[Dataset entries]
━━━━━━━━
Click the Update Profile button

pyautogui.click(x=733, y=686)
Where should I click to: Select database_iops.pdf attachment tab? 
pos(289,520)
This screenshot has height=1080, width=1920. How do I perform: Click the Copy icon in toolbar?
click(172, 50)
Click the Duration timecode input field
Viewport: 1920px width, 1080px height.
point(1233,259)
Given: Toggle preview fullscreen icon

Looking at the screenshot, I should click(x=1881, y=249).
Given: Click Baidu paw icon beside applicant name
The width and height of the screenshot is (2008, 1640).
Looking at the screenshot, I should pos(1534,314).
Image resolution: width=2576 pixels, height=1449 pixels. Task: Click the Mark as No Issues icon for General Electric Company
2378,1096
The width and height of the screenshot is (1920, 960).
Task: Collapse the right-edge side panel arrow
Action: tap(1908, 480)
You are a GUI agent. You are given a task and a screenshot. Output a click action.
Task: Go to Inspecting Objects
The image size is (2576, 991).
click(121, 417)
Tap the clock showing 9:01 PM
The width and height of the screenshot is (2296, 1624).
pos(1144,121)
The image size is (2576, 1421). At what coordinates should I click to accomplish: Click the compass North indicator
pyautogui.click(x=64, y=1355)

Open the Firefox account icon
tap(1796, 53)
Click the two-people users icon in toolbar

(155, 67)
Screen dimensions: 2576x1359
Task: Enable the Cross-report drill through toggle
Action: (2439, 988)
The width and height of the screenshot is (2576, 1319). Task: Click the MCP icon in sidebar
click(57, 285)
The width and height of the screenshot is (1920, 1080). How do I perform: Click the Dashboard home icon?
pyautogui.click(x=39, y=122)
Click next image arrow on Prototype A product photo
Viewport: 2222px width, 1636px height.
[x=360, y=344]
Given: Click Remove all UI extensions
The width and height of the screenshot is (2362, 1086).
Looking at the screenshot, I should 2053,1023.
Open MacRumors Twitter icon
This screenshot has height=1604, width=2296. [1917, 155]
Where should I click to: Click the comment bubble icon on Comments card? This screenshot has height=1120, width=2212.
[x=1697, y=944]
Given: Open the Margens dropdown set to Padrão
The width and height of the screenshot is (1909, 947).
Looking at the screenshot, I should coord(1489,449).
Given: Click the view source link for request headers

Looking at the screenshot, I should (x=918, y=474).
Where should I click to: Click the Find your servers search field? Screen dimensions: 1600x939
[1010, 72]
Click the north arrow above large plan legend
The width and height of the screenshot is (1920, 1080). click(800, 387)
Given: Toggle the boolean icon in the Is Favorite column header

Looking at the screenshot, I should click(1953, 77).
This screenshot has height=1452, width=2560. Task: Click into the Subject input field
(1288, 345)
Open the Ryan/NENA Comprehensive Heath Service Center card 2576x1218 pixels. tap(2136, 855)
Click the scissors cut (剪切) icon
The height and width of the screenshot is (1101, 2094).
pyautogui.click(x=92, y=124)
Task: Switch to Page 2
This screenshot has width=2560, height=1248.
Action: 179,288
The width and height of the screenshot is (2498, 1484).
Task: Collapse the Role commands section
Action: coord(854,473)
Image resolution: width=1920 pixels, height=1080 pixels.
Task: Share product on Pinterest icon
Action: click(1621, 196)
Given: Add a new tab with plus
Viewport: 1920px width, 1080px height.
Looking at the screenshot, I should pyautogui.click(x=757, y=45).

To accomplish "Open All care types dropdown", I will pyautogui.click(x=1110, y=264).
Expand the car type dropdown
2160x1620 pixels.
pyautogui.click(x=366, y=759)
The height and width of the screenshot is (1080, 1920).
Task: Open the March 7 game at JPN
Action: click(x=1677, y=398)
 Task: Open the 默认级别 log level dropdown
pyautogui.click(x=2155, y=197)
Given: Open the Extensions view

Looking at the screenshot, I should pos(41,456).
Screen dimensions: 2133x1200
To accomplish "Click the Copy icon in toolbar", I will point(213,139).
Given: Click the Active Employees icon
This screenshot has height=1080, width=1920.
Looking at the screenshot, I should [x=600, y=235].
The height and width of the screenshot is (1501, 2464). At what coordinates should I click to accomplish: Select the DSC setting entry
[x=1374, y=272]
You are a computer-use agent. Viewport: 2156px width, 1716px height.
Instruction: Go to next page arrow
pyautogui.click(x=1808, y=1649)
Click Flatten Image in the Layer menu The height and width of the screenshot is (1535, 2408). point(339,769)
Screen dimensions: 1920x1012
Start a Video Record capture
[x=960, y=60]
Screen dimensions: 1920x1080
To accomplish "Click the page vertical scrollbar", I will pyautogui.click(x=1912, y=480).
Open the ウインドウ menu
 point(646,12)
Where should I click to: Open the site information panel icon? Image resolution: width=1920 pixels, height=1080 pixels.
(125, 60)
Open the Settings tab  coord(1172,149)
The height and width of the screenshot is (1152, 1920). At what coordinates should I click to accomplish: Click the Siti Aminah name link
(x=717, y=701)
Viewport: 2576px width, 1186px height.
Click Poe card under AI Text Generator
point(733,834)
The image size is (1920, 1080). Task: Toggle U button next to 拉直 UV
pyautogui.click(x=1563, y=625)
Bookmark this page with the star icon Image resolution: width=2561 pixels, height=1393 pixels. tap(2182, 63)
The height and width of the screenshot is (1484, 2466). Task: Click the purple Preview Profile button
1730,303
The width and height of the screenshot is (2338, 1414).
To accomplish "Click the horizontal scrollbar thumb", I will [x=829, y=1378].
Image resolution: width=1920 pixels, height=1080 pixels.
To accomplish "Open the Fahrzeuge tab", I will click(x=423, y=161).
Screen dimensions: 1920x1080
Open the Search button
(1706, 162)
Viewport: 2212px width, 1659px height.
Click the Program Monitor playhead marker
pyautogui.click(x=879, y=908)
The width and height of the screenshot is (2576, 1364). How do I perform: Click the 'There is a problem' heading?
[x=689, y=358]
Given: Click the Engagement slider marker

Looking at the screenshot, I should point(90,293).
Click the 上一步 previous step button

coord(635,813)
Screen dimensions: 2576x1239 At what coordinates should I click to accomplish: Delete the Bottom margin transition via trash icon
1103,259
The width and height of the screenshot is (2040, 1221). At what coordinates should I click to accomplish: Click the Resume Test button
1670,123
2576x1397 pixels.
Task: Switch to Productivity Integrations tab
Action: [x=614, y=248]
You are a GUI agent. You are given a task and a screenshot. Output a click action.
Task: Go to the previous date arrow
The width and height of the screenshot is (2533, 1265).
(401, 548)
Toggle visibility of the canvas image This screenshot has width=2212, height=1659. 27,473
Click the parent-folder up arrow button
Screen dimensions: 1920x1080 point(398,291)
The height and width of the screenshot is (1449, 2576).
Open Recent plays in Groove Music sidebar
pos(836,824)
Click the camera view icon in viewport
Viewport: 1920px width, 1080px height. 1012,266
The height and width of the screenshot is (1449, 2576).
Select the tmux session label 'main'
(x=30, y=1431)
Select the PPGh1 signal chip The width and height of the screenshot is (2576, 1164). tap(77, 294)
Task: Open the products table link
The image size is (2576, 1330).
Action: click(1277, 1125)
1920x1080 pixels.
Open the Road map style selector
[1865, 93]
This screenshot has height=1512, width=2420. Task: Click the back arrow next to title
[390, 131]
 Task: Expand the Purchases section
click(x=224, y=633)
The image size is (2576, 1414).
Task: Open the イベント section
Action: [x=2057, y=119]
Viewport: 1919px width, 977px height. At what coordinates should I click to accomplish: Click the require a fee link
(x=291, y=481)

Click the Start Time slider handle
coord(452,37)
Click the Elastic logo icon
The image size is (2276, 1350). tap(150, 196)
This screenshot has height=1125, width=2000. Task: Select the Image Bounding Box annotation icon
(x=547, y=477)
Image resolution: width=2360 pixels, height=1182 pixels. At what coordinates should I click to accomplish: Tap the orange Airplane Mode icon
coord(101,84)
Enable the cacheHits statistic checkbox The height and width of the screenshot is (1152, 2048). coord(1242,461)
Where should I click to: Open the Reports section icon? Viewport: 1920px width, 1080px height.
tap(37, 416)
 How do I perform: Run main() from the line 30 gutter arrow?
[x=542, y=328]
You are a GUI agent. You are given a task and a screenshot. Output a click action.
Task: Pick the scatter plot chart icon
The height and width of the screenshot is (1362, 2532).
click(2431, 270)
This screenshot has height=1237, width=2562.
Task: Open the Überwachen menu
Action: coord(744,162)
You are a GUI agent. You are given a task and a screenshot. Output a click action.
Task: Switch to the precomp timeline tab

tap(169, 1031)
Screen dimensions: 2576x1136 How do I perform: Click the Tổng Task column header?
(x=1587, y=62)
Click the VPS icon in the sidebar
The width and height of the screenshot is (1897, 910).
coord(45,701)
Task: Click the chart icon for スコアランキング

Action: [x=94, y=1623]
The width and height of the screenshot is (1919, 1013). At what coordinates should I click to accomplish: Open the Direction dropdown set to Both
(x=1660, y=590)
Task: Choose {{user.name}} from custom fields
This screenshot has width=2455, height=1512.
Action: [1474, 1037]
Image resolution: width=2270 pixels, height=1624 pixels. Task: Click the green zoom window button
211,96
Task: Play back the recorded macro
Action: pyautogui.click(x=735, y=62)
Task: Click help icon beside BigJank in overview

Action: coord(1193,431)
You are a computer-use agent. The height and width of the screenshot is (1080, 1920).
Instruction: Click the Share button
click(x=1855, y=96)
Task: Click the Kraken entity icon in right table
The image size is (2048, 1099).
━━━━━━━━
• _Task to complete_
Output only an exact transcription of the lines above from the one with "Click Flatten Image" up to and including the one with "Viewport: 2212px width, 1659px height.".

• _Response for this exercise_
Click Flatten Image in the Layer menu The height and width of the screenshot is (1535, 2408). point(339,769)
Screen dimensions: 1920x1012
Start a Video Record capture
[x=960, y=60]
Screen dimensions: 1920x1080
To accomplish "Click the page vertical scrollbar", I will pyautogui.click(x=1912, y=480).
Open the ウインドウ menu
 point(646,12)
Where should I click to: Open the site information panel icon? Image resolution: width=1920 pixels, height=1080 pixels.
(125, 60)
Open the Settings tab  coord(1172,149)
The height and width of the screenshot is (1152, 1920). At what coordinates should I click to accomplish: Click the Siti Aminah name link
(x=717, y=701)
Viewport: 2576px width, 1186px height.
Click Poe card under AI Text Generator
point(733,834)
The image size is (1920, 1080). Task: Toggle U button next to 拉直 UV
pyautogui.click(x=1563, y=625)
Bookmark this page with the star icon Image resolution: width=2561 pixels, height=1393 pixels. tap(2182, 63)
The height and width of the screenshot is (1484, 2466). Task: Click the purple Preview Profile button
1730,303
The width and height of the screenshot is (2338, 1414).
To accomplish "Click the horizontal scrollbar thumb", I will [x=829, y=1378].
Image resolution: width=1920 pixels, height=1080 pixels.
To accomplish "Open the Fahrzeuge tab", I will click(x=423, y=161).
Screen dimensions: 1920x1080
Open the Search button
(1706, 162)
Viewport: 2212px width, 1659px height.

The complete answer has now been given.